= Task =
Update the part of the data that opens with the line containing "Identify the location of scroll-up-arrow-icon: ▲." and closes with the line containing "help-chat-button is located" by replacing "screenshot" with "screen capture" throughout, changing nothing else, and give only those lines.

[Collected data entries]
• • • • •
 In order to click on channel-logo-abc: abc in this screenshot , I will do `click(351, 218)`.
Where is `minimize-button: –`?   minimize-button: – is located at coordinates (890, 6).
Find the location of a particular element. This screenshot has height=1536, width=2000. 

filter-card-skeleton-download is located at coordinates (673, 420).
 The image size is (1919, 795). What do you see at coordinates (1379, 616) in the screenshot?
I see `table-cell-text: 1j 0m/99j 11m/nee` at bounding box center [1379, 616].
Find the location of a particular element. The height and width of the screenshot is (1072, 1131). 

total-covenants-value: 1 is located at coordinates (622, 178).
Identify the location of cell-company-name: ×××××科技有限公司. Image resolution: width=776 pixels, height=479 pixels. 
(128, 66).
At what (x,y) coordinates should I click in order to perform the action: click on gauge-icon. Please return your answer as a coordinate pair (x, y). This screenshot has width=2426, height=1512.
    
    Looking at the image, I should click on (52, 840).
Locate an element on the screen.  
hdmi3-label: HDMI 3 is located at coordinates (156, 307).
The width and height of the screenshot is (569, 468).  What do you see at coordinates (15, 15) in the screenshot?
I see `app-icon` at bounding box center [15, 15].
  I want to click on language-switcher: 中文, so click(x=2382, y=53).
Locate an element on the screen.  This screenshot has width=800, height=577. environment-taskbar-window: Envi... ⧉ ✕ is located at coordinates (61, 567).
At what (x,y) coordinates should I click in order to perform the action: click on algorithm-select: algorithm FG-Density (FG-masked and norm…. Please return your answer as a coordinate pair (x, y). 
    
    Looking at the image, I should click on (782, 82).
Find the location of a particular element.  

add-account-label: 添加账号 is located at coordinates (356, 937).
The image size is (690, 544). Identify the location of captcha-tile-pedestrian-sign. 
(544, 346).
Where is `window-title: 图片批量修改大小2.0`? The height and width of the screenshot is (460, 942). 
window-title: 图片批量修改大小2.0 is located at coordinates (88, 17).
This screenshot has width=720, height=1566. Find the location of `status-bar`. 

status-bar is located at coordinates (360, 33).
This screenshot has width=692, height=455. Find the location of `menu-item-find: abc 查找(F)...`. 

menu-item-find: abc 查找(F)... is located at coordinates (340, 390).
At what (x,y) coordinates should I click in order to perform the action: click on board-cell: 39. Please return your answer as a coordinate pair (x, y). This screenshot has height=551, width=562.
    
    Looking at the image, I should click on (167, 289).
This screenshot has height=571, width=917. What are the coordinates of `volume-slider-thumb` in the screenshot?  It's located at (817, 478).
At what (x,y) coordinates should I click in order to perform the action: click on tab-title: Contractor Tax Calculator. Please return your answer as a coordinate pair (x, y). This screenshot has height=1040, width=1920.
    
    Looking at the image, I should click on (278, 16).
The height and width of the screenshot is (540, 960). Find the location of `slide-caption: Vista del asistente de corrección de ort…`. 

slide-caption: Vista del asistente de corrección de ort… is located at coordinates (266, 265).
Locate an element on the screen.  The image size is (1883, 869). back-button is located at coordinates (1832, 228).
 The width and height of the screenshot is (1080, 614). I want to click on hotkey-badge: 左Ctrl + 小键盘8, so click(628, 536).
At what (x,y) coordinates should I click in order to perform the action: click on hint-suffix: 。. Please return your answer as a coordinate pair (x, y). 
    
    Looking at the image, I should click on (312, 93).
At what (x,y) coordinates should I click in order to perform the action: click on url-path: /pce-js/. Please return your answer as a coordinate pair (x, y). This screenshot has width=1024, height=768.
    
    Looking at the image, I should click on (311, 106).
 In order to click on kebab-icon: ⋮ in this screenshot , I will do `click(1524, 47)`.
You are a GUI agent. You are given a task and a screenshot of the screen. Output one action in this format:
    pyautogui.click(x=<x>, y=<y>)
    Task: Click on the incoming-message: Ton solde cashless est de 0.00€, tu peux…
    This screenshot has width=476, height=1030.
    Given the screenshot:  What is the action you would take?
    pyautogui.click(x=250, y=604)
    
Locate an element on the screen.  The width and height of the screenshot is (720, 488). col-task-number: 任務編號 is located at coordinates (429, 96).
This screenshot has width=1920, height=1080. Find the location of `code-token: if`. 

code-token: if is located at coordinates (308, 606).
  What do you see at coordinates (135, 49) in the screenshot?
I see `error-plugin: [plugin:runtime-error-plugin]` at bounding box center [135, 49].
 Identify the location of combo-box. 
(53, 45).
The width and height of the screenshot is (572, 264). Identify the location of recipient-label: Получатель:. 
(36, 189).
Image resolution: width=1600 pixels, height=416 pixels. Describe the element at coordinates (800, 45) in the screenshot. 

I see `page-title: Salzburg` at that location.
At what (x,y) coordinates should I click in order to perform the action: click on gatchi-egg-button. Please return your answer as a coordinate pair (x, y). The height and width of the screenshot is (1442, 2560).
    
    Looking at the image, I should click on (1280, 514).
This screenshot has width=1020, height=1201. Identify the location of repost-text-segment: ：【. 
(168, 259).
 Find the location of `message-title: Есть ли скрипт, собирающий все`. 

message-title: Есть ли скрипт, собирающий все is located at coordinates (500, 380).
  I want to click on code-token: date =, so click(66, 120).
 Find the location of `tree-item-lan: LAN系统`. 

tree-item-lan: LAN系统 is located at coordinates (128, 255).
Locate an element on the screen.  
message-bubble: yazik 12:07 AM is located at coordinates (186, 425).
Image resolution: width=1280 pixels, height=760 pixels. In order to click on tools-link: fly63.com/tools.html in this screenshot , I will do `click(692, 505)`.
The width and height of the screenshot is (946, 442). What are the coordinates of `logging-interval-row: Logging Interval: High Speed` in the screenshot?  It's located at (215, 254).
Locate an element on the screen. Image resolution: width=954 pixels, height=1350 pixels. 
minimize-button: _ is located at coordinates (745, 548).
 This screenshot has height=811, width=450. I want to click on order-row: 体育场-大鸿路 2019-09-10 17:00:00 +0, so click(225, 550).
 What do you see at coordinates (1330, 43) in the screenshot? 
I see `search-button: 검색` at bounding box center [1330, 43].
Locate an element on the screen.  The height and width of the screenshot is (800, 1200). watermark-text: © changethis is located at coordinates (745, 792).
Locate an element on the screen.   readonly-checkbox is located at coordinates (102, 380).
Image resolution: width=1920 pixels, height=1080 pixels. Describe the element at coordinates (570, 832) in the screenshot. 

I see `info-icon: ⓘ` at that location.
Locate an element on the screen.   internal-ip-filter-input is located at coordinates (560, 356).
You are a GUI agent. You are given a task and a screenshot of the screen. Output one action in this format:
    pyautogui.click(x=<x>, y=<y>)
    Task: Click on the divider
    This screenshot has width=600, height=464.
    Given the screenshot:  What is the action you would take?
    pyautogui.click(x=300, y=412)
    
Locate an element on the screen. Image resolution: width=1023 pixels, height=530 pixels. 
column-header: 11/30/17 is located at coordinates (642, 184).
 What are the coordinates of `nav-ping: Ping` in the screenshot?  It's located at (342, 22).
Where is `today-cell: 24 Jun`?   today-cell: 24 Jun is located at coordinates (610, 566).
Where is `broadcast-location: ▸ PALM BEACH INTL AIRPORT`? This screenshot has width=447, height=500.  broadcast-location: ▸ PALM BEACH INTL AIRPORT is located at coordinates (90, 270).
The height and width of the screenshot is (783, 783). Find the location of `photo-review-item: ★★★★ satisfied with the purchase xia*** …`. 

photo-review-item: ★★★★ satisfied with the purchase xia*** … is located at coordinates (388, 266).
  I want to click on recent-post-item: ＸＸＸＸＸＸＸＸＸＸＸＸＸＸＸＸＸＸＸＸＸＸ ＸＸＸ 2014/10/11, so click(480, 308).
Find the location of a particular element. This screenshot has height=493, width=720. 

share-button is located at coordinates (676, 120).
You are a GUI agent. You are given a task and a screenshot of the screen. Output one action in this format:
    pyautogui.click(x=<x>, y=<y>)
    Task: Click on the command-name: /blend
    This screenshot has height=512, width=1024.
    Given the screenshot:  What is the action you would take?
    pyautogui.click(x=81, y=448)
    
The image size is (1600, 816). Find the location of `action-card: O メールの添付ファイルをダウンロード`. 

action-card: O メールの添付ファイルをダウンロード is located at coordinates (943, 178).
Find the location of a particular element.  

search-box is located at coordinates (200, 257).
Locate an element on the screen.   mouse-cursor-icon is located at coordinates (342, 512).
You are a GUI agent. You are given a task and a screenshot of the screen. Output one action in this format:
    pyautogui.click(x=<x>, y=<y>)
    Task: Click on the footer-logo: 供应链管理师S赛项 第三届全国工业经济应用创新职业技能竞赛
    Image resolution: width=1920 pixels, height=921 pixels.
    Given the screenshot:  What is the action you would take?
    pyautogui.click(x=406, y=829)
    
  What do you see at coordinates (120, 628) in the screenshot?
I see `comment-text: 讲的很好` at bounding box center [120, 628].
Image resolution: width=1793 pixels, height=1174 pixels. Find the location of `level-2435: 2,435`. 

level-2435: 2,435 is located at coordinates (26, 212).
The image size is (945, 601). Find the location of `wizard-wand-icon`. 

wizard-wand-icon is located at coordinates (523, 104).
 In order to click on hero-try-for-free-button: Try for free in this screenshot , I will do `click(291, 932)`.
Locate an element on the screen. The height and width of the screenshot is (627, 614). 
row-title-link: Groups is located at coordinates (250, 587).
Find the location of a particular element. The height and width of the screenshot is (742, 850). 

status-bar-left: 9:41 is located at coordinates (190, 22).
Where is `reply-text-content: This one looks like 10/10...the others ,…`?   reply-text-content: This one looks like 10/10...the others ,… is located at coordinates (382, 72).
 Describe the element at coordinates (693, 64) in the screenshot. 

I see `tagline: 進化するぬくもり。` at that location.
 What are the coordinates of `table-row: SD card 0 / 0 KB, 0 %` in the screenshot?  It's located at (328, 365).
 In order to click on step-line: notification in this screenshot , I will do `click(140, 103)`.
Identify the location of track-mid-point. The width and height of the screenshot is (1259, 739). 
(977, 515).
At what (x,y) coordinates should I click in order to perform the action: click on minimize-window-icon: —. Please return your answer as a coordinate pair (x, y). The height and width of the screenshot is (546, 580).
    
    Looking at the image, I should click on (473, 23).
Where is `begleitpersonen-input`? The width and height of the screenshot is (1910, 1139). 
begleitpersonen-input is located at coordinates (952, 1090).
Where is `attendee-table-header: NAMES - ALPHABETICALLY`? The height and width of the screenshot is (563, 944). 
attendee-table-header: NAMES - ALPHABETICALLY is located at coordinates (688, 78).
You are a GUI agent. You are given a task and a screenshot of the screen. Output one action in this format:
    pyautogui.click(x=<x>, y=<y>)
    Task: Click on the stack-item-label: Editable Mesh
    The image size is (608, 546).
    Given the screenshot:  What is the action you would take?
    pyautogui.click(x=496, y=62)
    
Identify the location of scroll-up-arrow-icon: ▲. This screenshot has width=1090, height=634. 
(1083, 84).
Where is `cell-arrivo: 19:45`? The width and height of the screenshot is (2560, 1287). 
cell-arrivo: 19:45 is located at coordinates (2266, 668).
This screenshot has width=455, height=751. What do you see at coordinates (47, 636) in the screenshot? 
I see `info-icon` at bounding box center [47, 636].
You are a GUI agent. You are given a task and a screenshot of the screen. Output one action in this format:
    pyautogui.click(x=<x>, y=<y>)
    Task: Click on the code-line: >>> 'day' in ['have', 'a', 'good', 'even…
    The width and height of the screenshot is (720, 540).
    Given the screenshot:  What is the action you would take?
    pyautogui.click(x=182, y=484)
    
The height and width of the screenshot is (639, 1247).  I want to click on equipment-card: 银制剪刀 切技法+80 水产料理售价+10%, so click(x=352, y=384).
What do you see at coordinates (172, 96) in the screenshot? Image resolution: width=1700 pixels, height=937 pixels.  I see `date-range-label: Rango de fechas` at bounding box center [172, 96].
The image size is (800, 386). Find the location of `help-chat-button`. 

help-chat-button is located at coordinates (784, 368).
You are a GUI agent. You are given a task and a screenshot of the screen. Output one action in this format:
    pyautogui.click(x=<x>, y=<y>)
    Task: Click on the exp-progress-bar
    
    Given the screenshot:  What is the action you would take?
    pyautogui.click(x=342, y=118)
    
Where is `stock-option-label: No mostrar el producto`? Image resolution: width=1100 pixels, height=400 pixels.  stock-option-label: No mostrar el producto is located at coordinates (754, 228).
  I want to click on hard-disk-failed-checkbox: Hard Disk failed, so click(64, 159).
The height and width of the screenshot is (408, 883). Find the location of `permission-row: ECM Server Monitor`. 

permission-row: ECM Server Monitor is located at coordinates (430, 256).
• • • • •
= Solution to this problem =
Identify the location of scroll-up-arrow-icon: ▲. This screen capture has width=1090, height=634. 
(1083, 84).
Where is `cell-arrivo: 19:45`? The width and height of the screen capture is (2560, 1287). 
cell-arrivo: 19:45 is located at coordinates (2266, 668).
This screen capture has width=455, height=751. What do you see at coordinates (47, 636) in the screen capture? 
I see `info-icon` at bounding box center [47, 636].
You are a GUI agent. You are given a task and a screen capture of the screen. Output one action in this format:
    pyautogui.click(x=<x>, y=<y>)
    Task: Click on the code-line: >>> 'day' in ['have', 'a', 'good', 'even…
    The width and height of the screen capture is (720, 540).
    Given the screen capture:  What is the action you would take?
    pyautogui.click(x=182, y=484)
    
The height and width of the screen capture is (639, 1247).  I want to click on equipment-card: 银制剪刀 切技法+80 水产料理售价+10%, so click(x=352, y=384).
What do you see at coordinates (172, 96) in the screen capture? Image resolution: width=1700 pixels, height=937 pixels.  I see `date-range-label: Rango de fechas` at bounding box center [172, 96].
The image size is (800, 386). Find the location of `help-chat-button`. 

help-chat-button is located at coordinates (784, 368).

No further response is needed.